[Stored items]
==*==
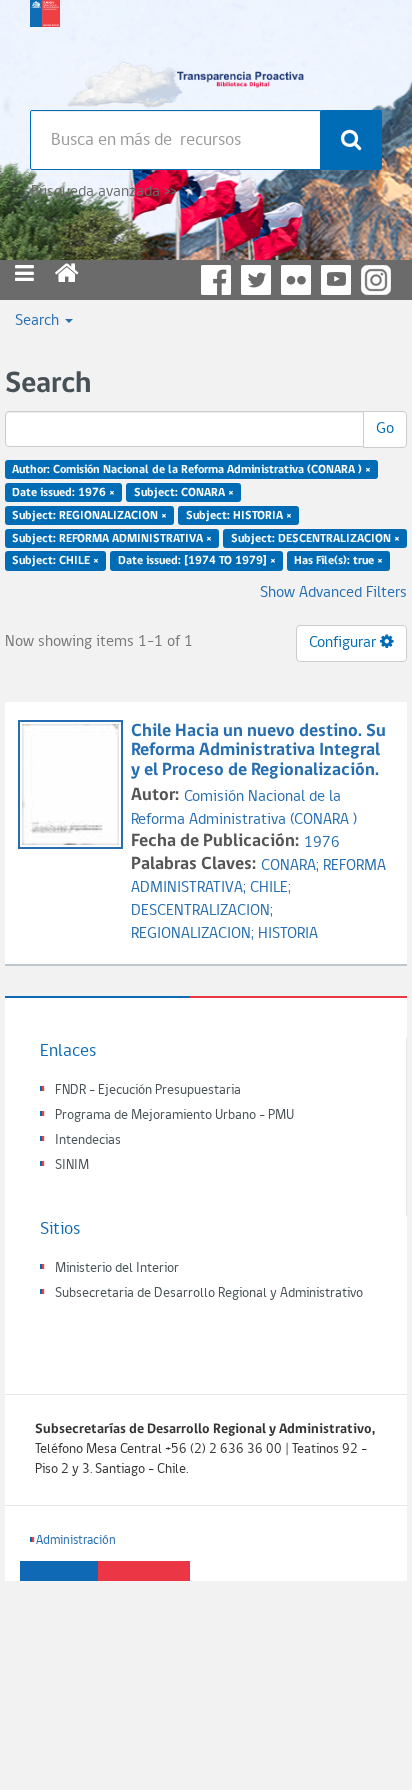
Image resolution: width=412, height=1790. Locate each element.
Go (385, 429)
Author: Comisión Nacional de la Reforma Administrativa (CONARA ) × (191, 470)
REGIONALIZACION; (194, 934)
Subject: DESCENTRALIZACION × (315, 538)
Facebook (216, 280)
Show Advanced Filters (333, 593)
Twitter (256, 280)
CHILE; (270, 888)
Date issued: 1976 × (63, 493)
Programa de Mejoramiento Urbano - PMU (174, 1115)
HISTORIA (288, 934)
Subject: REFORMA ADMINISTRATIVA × (112, 538)
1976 (322, 843)
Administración (76, 1540)
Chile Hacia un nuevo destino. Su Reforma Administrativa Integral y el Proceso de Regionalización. (258, 751)
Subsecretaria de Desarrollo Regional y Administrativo (209, 1293)
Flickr (296, 280)
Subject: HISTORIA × (239, 515)
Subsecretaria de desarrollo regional (45, 50)
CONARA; (292, 866)
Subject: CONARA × (184, 493)
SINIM (72, 1165)
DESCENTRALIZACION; (202, 911)
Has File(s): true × (338, 561)
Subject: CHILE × (55, 561)
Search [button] (39, 321)
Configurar (344, 643)
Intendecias (88, 1140)
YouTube (336, 280)
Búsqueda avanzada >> (103, 192)
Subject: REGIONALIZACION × (89, 515)
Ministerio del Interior (117, 1268)
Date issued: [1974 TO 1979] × (197, 561)
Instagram (376, 280)
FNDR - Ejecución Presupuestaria (148, 1090)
==*==
Requirement | A faithful copy is needed: reproduce all of the data above, leaving the pictures out.

Your solution |
Image resolution: width=412, height=1790. Locate each element.
Go (385, 429)
Author: Comisión Nacional de la Reforma Administrativa (CONARA ) × (191, 470)
REGIONALIZACION; (194, 934)
Subject: DESCENTRALIZACION × (315, 538)
Facebook (216, 280)
Show Advanced Filters (333, 593)
Twitter (256, 280)
CHILE; (270, 888)
Date issued: 1976 × (63, 493)
Programa de Mejoramiento Urbano - PMU (174, 1115)
HISTORIA (288, 934)
Subject: REFORMA ADMINISTRATIVA × (112, 538)
1976 (322, 843)
Administración (76, 1540)
Chile Hacia un nuevo destino. Su Reforma Administrativa Integral y el Proceso de Regionalización. (258, 751)
Subsecretaria de Desarrollo Regional y Administrativo (209, 1293)
Flickr (296, 280)
Subject: HISTORIA × (239, 515)
Subsecretaria de desarrollo regional (45, 50)
CONARA; (292, 866)
Subject: CONARA × (184, 493)
SINIM (72, 1165)
DESCENTRALIZACION; (202, 911)
Has File(s): true × (338, 561)
Subject: CHILE × (55, 561)
Search [button] (39, 321)
Configurar (344, 643)
Intendecias (88, 1140)
YouTube (336, 280)
Búsqueda avanzada >> (103, 192)
Subject: REGIONALIZACION × (89, 515)
Ministerio del Interior (117, 1268)
Date issued: [1974 TO 1979] × (197, 561)
Instagram (376, 280)
FNDR - Ejecución Presupuestaria (148, 1090)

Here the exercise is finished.